Protesters hold placards reading “Support Iranians risen up against the religious dictatorship” as they stand behind a portrait of Iranian President Hassan Rouhani with shoe marks over it, in Paris on Wednesday. (Lionel Bonaventure/AFP via Getty Images)

Jamal Khashoggi is a Saudi journalist and author.

The protests in Iran, about to enter their second week, have dominated headlines in Saudi Arabia. Broadcast channels are transfixed, airing coverage that would lead you to believe that Supreme Leader Ali Khamenei’s regime in Tehran is about to collapse. After failing to short-circuit the Iran nuclear deal, and with Iran dominating conflicts in Yemen, Iraq, Syria and Lebanon, Saudi Arabia has a new and unexpected ally: the Iranian people.

In any case, Iranians do not speak Arabic, they speak Farsi. And given the history of antipathy between our two countries that predates the House of Saud and the Islamic Republic, our “support” is probably as well-received as the Trump administration’s. Iranians will not be influenced by this rhetoric. As Gary Sick, who negotiated an end to the Iranian hostage crisis in 1979, told NPR on Tuesday, “Iran has a very rebellious population. By some counts, Iran has had six revolutions or changes of government in the past century.”
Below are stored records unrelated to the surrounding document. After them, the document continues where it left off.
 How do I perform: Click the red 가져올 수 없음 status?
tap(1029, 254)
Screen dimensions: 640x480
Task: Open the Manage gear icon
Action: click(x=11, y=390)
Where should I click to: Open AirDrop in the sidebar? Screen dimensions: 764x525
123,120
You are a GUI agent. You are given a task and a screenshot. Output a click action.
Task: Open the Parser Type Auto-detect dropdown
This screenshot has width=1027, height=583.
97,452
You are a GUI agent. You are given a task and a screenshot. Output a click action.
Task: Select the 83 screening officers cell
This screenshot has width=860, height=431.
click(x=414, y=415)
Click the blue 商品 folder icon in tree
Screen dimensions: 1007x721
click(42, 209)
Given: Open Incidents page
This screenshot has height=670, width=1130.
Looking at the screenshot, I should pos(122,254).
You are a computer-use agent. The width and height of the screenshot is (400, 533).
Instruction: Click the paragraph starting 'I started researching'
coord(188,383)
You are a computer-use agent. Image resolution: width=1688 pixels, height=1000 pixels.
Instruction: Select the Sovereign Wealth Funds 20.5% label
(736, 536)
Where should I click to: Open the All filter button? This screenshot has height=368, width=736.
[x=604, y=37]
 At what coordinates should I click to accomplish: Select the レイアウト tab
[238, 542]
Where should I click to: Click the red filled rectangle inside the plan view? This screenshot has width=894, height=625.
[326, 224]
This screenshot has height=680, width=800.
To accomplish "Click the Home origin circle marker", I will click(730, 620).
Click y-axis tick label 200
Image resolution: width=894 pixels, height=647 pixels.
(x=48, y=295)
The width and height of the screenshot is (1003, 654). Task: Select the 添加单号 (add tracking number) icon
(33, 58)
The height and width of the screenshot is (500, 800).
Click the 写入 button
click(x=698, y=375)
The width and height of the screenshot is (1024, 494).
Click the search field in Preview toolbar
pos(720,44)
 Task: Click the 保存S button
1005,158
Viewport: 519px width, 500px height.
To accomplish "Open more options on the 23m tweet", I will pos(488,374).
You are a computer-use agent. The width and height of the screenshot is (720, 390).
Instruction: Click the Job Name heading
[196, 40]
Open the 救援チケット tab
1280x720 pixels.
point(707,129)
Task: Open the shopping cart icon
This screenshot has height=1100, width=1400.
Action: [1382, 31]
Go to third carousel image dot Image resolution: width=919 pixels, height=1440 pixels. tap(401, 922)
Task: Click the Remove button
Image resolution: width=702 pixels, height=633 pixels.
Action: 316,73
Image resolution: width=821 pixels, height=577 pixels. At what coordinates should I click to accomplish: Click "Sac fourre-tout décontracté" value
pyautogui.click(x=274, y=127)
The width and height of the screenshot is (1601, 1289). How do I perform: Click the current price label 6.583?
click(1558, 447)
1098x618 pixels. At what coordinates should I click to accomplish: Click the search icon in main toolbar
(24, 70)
So 80 million Iranians are not going to be influenced by the Saudi media hysteria, and perhaps that’s just as well. The actual target, 20 million Saudis, are likely to be buoyed. Confrontation with Iran has become a popular cause in the kingdom. In recent years, the specter of Iranian expansionism has been loudly touted by senior Saudi officials and echoed by columnists and pundits. To be sure, there are reasons for Riyadh to sound the alarm. Failed policies in Iraq, Syria, Lebanon and Yemen have created a Shiite crescent, an arc stretching from the Mediterranean Sea to Tehran, about the length of the Texas-Mexico border. In mid-2016, Saudi Arabia’s strongman, Crown Prince Mohammed bin Salman (known as MBS), addressed a gathering of prominent Saudi writers that I attended. He explained the danger of this crescent — and more. He warned of Iran’s influence in Sudan, Pakistan and Djibouti.

It is still too early to judge how the events in Iran will unfold. If the hard-liners succeed in suppressing the protests, they will continue their expansionist policy, which could mean an escalation of the confrontation with Saudi Arabia. If the regime or Rouhani’s government falls, the chants heard in a number of Iranian cities — “Neither Gaza nor Lebanon, my life will only be sacrificed for Iran” — could become the country’s foreign policy.

While Saudi media herald Iranian protests, the government has been silent, working instead through proxies. Yet I know that, Iran aside, MBS wants to erase any idea of bottom-up change. New York Times columnist Tom Friedman lauded MBS for orchestrating a top-down “Arab Spring.” The time has come for MBS to be freed from his fear of democracy and the true Arab Spring, as well from his justified concerns of Iranian expansionism. What’s to stop Saudis from wondering why state-approved celebrations of freedom, democracy and justice are reserved for Iranians?

Indeed, many Saudis must find it contradictory for their media to hail Iranians protesting price increases in Iran, while Saudis are banned from protesting the approximately doubled cost of fuel and the introduction of a sales tax for the first time in the country (which took effect Jan.1 ). Just last week, Salih Shehi, a prominent columnist, was arrested for appearing on TV and defending the people’s right to object.

Ironically, these protests may well overlap with the seventh anniversary of the Jan. 25 Egyptian revolution that changed the face of the Arab world. Perhaps Arabs — and Saudis — will dare to say that they also want some of that Iranian freedom.